Ziel der Bundesregierung ist ein flächendeckender Aufbau von Gigabitnetzen in Deutschland bis 2025. Zur Finanzierung dienen zu einem wesentlichen Teil auch milliardenschwere Erlöse aus der Versteigerung von Funkfrequenzen. Im Bundesförderprogramm stehen Mittel von rund elf Milliarden Euro bereit. Kommunen müssen einen Eigenanteil von zehn Prozent übernehmen. Bei finanzschwachen Städten und Gemeinden ist eine Übernahme durch die Länder möglich.

Die Grünen-Bundestagsabgeordnete Margit Stumpp, Expertin für digitale Infrastruktur, sprach mit Blick auf die Angaben der Regierung zum Stand des Förderprogramms von einem ernüchternden Ergebnis.

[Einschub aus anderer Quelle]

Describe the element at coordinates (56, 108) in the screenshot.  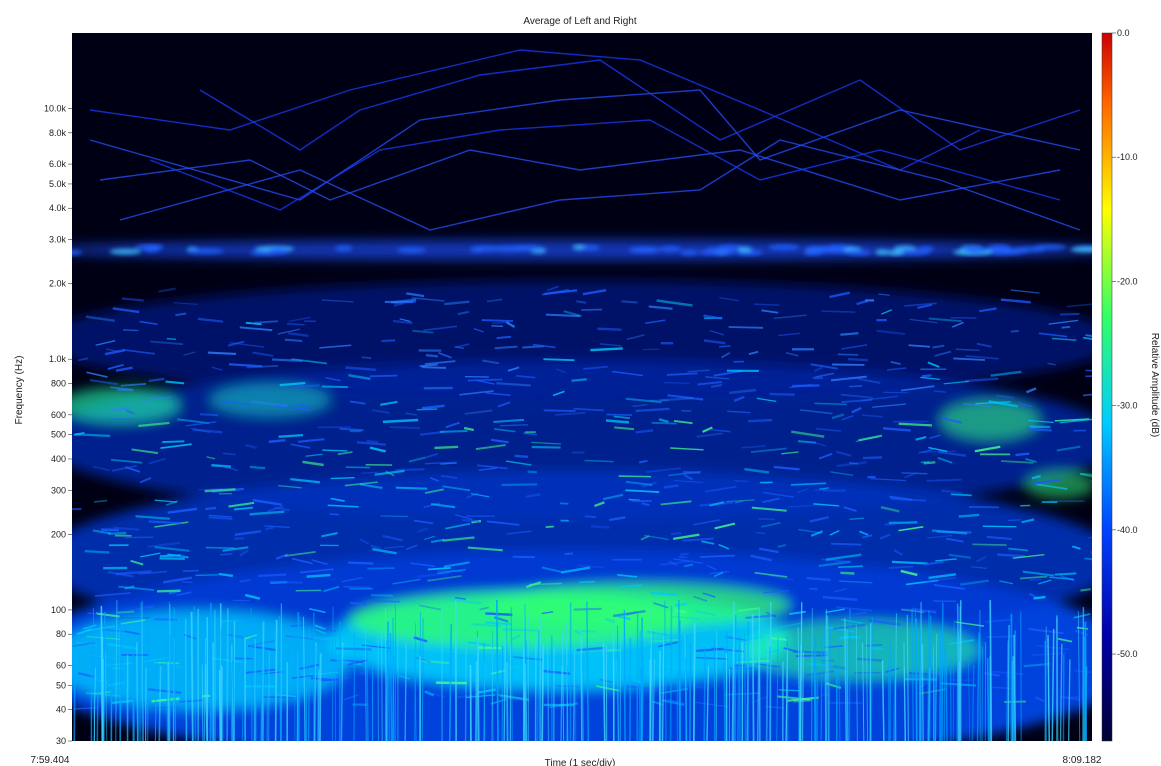
I see `y-tick-label: 10.0k` at that location.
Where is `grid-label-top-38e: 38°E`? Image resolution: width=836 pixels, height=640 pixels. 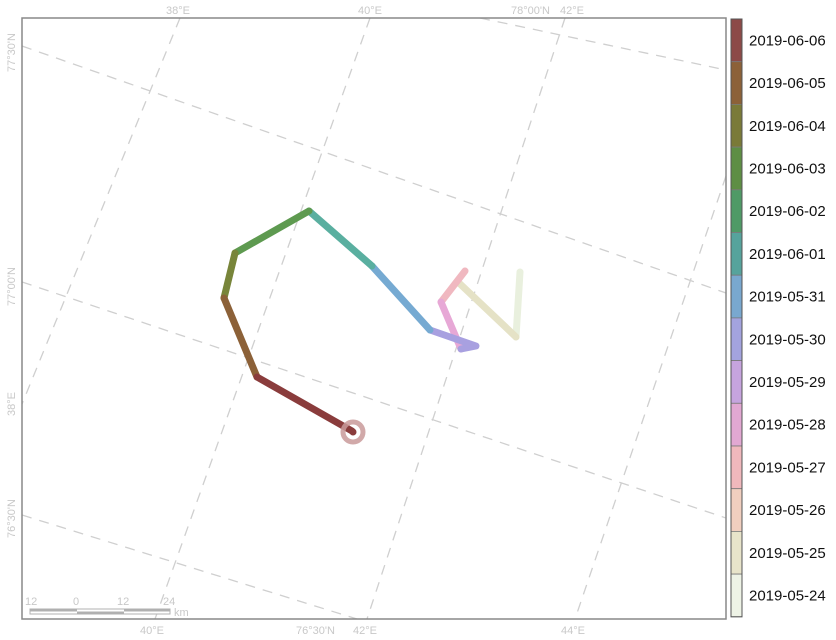 grid-label-top-38e: 38°E is located at coordinates (178, 11).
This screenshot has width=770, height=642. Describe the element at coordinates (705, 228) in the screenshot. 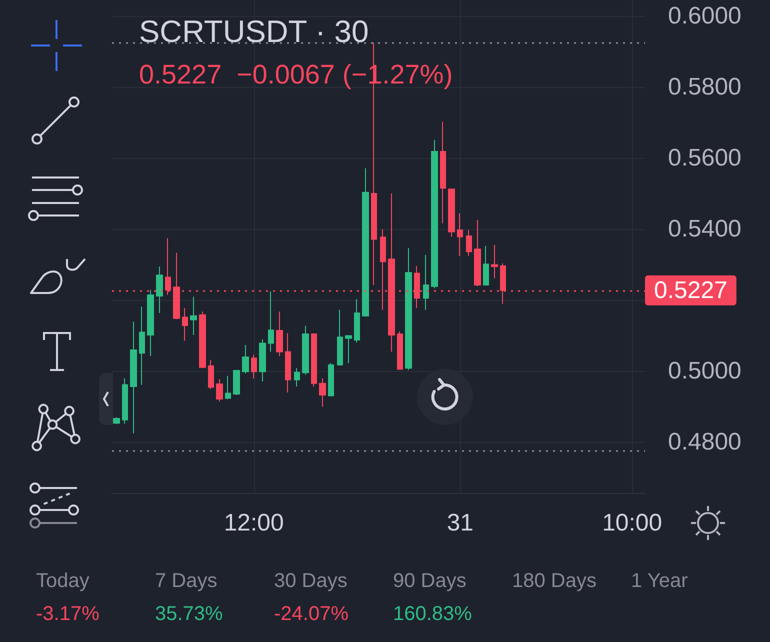

I see `y-tick-label: 0.5400` at that location.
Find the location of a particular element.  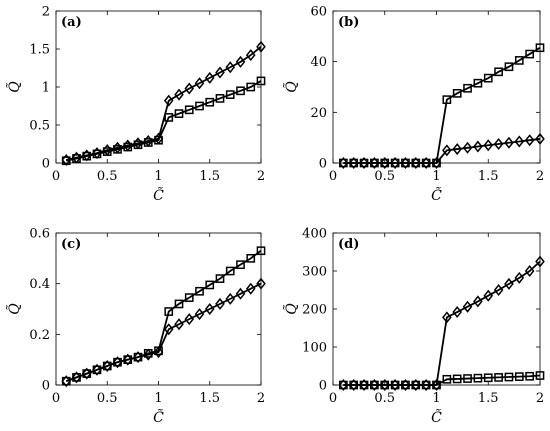

x-tick-label: 1 is located at coordinates (436, 176).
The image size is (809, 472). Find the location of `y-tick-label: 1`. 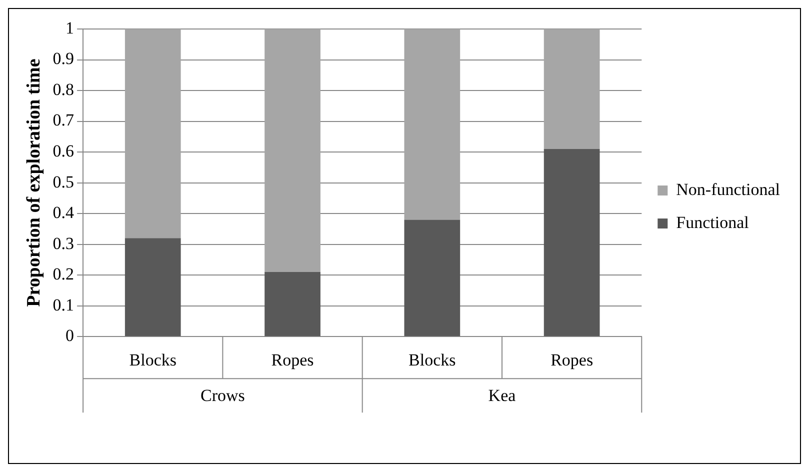

y-tick-label: 1 is located at coordinates (70, 28).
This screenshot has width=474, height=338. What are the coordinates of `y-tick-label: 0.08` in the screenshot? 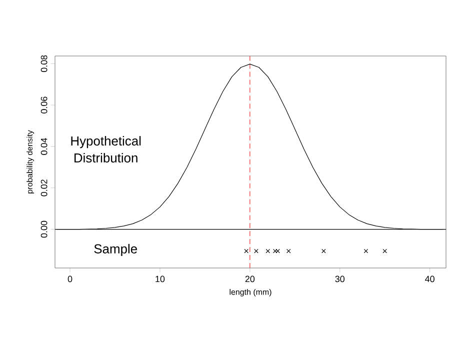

Die Förderverfahren seien zäh, die Kommunen ständen vor großen Herausforderungen. Außerdem komme es zu oft vor, dass Kommunen ihre Förderung zurückgeben. Nach den aktuellen Zahlen hätten 91 Kommunen die bewilligte Bundesförderung zurückgezogen. Die Gründe seien vielfältig, stünden aber oft im Zusammenhang mit Planänderungen der Deutschen Telekom. Generell liefen Genehmigungsverfahren zu langsam ab, es fehle an Baukapazitäten und der Akzeptanz »innovativer Verlegetechniken«, die den Bau beschleunigen könnten.